Viaggio choc nei macelli dei quattrozampe: animali uccisi con due colpi sulla testa e sgozzati di fronte agli altri chiusi in gabbia in attesa del loro triste destino.

Il girone più profondo dell’inferno. Spesso vengono mostrate le immagini di cani rinchiusi in gabbie strettissime, caricati su camion destinati ai macelli di alcuni Paesi asiatici. Spesso questi trasporti vengono bloccati e talvolta, grazie all’intervento delle associazioni animaliste, gli animali, anche acquistandoli, vengono salvati. Raramente però è stato possibile mostrare la parte più profonda dell’inferno che attende questi cani al termine del viaggio. Trentamila di loro vengono uccisi a bastonate ogni giorno nei macelli in Cina, per la carne o per la pelliccia, per un giro d’affari di più di dieci milioni di euro l’anno. È quanto riporta l’organizzazione internazionale “Animal Equality “ che ha documentato il tutto infiltrarsi dove si produce carne di cane a Jiangmen e a Zhanjiang, filmando quanto succede. Immagini che descrivono come «assolutamente inedite e che rivelano gli orrori quotidiani connessi al commercio di questo tipo di carne in Cina».

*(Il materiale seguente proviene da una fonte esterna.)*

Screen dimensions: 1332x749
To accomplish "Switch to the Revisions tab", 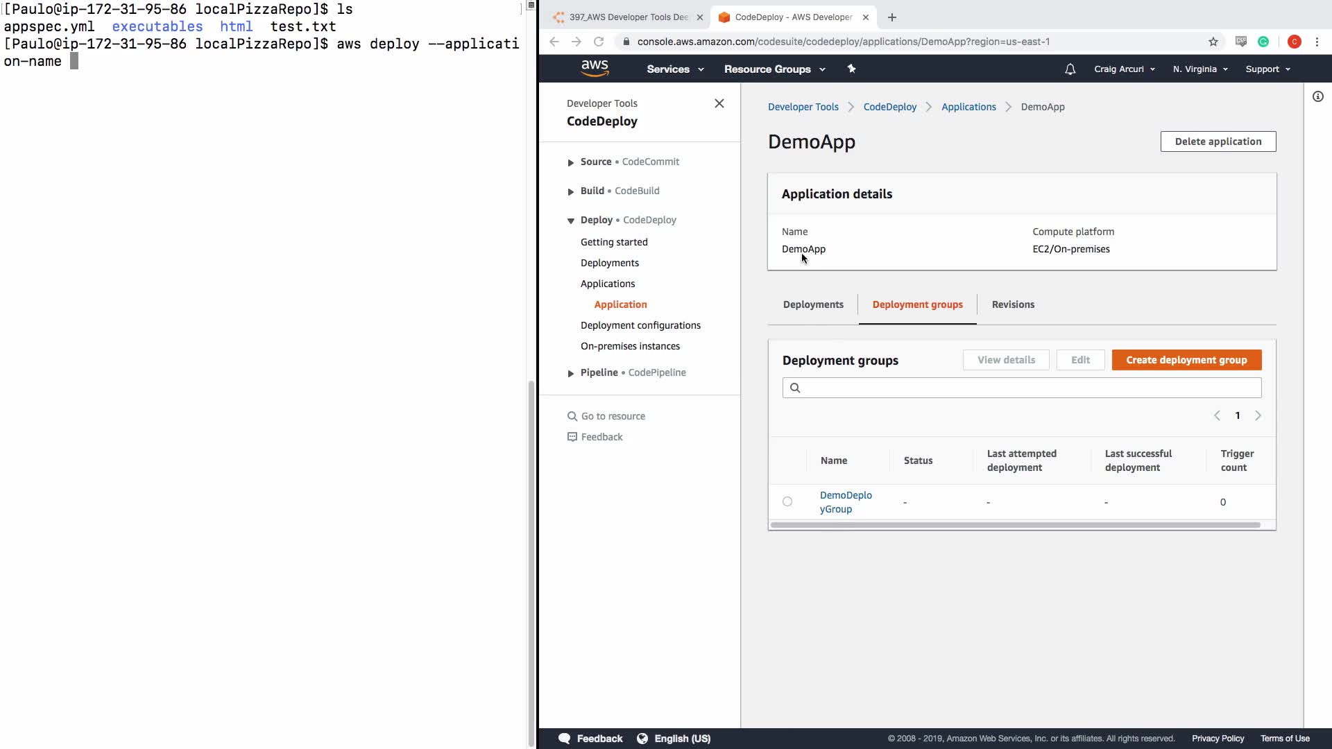I will click(x=1012, y=304).
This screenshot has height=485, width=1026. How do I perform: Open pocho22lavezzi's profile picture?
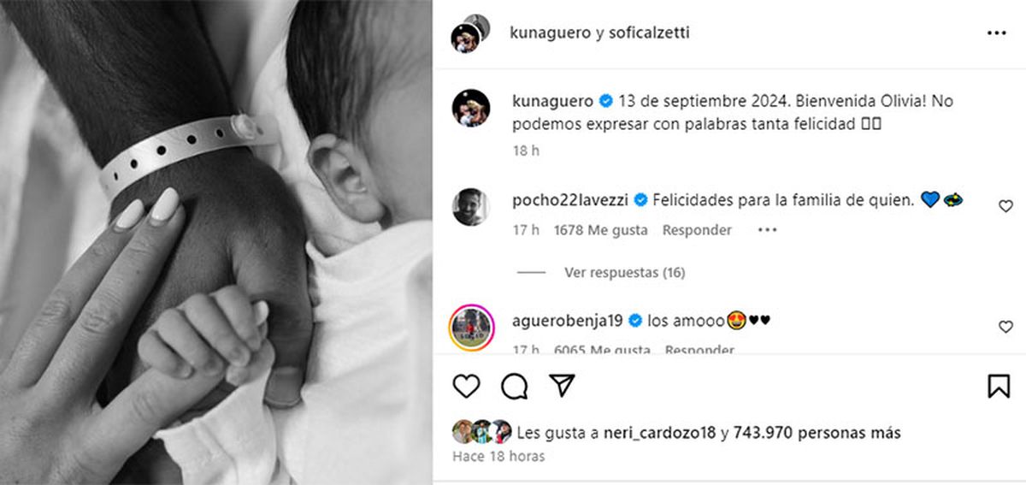[x=471, y=207]
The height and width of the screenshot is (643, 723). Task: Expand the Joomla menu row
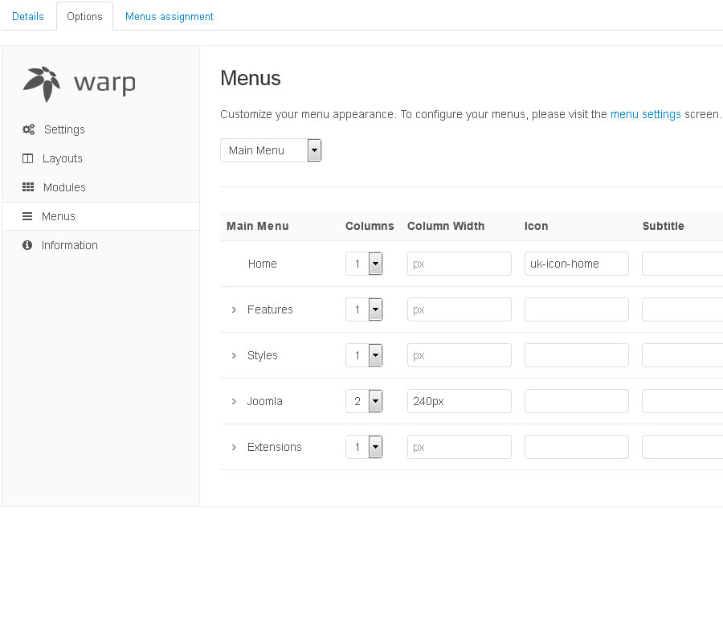click(234, 401)
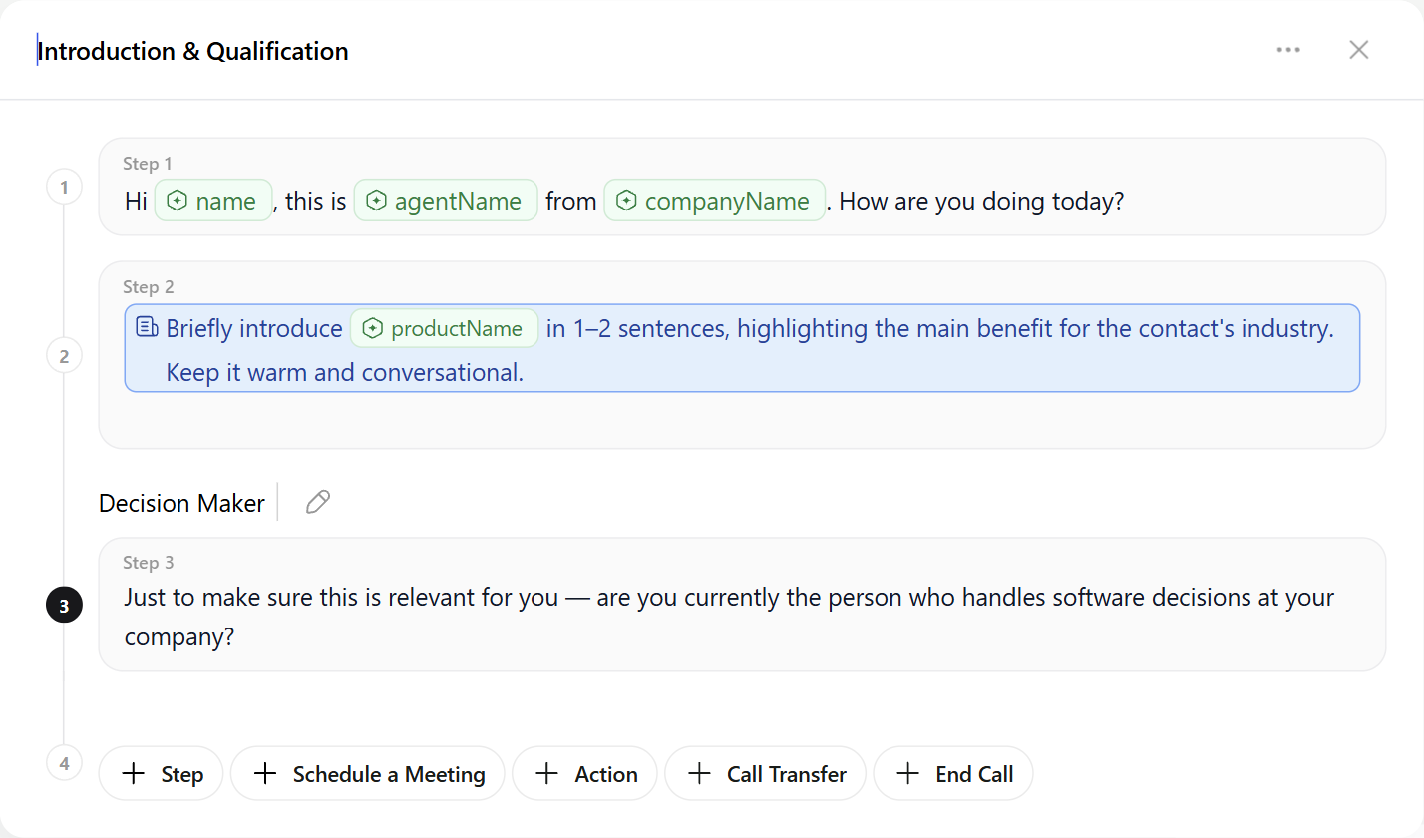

Il video e le fotografie sono state pubblicate anche sul sito italiano (www. senzavoce.org) dell’organizzazione. Sono immagini che definirle un orrore è forse poco e per tutelare la sensibilità di chi si pone il problema non sono qui pubblicate, ma descriverle e lasciare la libertà ai lettori di visitare il sito dove sono disponibili. «Questo video è il peggiore, il più crudele e terribile che abbia mai visto», ha commentato Bernard Rollin, docente di Scienze Animali e Scienze Biomediche presso la State University of Colorado, riporta l’associazione. Probabilmente – prosegue la nota – alcuni dei cani «sono stati rubati dalle case in cui abitavano, secondo un sondaggio realizzato dall’Ong Guo nel maggio 2011 visto che oltre l’80% delle famiglie a Jinan (Shandong) hanno denunciato il furto di un cane».

I filmanti mostrano i mercati dove viene venduta la carne di cane, per poi spostarsi alle gabbie dove vengono stipati prima di essere uccisi. Gabbie strettissime, dove per loro è impossibile muoversi, uno schiacciato all’altro e quando provano a far spuntare il loro muso dalle rete, ricevono anche un calcio di qualche persona.

I cani vengono poi estratti dalle gabbie con delle pinze, trascinati sul pavimento e poi colpiti con due bastonate sulla testa. Alcuni muoiono subito, altri perdono solo i sensi. Così quando la lama del coltello taglia loro la gola per farli dissanguare, alcuni si dimenano dal dolore. Possono passare anche alcuni minuti prima che muoiano definitivamente. Così alcuni si muovono ancora, accatastati uno sull’altro in attesa di essere buttati nei contenitori dell’acqua bollente, privati del loro pelo e ripuliti delle loro viscere.

Uno spettacolo orrendo, vissuto anche dagli animali che attendono il loro triste destino. In alcuni momenti del video si vede un cane terrorizzato (quello della foto in questo articolo) , chiuso in una gabbia che non gli permette neanche di coricarsi, che guarda a un metro da lui scorrere il sangue dei suoi simili.

Mangiare carne di cane «è particolarmente popolare nel Nord-Est del Paese, al confine con la Corea, e nelle regioni meridionali, come Guizhou, Guandong e Guangxi – spiega l’organizzazione – L’unica zona dove è vietato il consumo di questo prodotto è Hong Kong, mentre al momento, in Cina, non sono presenti leggi nazionali a tutela degli animali».